Initial success in biologically extending human vision into the near infrared - czottmann
https://experiment.com/u/aAcR2Q

======
gus_massa
Well, the data is very noisy. The main problem is that this data doesn't have
a before/after comparison. Is the 850nm light visible now or it was always
visible???

It's also very difficult to make a fair comparison. The room must be the same,
the light sources must be the same (a new coffeepot with a small led can ruin
the experiment, removing a coffeepot because it has recently broken can ruin
the experiment).

For a preliminary experiment, the before-after comparison is enough. For a
serious experiment you need many voluntaries, compare the before-after signals
of them all at the same time in the same experimental conditions, and double
blind testing.

There is a small possibility that they are measuring "excitement" instead of
light. The subject hears that they are now going to test with very near
infrared light. He got exited. They measure that.

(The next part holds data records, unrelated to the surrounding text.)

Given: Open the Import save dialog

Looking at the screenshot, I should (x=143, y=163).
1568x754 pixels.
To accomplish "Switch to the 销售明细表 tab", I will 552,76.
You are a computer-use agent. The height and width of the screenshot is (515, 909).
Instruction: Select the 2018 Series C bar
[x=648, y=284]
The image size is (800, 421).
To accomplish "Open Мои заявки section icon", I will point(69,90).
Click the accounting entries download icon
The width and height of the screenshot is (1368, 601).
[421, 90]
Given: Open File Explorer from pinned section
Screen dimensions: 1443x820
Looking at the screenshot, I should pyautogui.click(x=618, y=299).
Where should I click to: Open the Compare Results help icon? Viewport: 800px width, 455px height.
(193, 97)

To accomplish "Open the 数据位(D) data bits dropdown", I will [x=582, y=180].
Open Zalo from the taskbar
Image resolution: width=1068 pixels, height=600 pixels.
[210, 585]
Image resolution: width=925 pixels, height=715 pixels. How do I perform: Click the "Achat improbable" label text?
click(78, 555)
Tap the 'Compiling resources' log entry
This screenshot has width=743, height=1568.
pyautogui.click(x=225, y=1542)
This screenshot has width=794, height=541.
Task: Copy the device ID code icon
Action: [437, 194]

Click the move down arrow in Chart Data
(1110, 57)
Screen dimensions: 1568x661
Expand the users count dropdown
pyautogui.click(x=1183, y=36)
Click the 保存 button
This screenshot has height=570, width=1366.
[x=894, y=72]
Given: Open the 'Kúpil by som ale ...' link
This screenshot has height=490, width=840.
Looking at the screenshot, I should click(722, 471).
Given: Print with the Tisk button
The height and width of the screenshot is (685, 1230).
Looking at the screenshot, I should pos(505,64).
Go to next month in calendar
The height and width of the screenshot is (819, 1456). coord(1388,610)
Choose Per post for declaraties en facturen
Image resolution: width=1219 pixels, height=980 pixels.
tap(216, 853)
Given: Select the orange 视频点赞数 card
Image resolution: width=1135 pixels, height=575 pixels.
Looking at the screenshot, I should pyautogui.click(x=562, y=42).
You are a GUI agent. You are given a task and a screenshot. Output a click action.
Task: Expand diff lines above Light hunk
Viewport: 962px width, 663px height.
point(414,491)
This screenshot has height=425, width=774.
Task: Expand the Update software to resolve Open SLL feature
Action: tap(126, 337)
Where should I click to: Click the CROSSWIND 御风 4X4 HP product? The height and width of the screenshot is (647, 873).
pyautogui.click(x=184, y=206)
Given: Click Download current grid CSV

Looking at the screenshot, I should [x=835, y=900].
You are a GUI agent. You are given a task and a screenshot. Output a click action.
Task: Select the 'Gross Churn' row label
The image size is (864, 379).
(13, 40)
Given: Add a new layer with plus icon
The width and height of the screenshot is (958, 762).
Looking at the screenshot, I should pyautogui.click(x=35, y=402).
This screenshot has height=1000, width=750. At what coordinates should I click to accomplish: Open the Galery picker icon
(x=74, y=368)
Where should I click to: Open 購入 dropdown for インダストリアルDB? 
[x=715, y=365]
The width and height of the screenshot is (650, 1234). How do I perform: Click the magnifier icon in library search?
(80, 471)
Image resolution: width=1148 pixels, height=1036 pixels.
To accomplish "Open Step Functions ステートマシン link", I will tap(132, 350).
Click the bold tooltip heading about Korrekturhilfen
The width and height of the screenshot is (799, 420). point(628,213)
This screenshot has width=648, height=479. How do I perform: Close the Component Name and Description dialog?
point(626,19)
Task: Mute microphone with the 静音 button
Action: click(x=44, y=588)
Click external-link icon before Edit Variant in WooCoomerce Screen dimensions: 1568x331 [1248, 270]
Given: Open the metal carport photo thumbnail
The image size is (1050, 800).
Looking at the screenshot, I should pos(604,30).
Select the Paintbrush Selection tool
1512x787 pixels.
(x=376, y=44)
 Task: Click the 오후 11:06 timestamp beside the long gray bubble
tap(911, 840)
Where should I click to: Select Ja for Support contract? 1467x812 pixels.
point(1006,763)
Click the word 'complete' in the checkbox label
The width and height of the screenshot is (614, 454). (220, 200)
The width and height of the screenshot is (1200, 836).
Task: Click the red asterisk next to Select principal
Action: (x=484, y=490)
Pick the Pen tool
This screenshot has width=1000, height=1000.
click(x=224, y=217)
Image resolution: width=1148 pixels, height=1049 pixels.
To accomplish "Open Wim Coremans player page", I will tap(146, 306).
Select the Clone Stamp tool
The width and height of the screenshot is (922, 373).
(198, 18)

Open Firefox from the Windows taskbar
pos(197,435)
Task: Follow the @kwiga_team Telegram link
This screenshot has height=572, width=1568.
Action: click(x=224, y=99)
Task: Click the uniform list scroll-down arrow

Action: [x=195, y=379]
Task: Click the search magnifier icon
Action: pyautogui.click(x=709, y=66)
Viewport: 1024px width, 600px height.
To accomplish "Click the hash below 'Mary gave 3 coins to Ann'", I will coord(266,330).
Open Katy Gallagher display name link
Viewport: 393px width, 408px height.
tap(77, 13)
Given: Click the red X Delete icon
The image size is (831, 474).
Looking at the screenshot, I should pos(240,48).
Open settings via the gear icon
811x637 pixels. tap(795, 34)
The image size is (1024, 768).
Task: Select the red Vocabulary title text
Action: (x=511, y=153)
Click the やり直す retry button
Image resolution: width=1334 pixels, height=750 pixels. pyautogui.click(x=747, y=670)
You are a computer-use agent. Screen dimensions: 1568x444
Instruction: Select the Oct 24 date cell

Perhaps the flash makes a
slight sound, perhaps the light operator makes a slight sound. (Perhaps the
850nm flash makes a sound that the other flashes don't make?)

------
czottmann
Here's the frontpage of their experiment:
[https://experiment.com/projects/can-we-biologically-
extend-t...](https://experiment.com/projects/can-we-biologically-extend-the-
range-of-human-vision-into-the-near-infrared)

Fascinating project. I absolutely love what the democratization of
experimental science is making possible.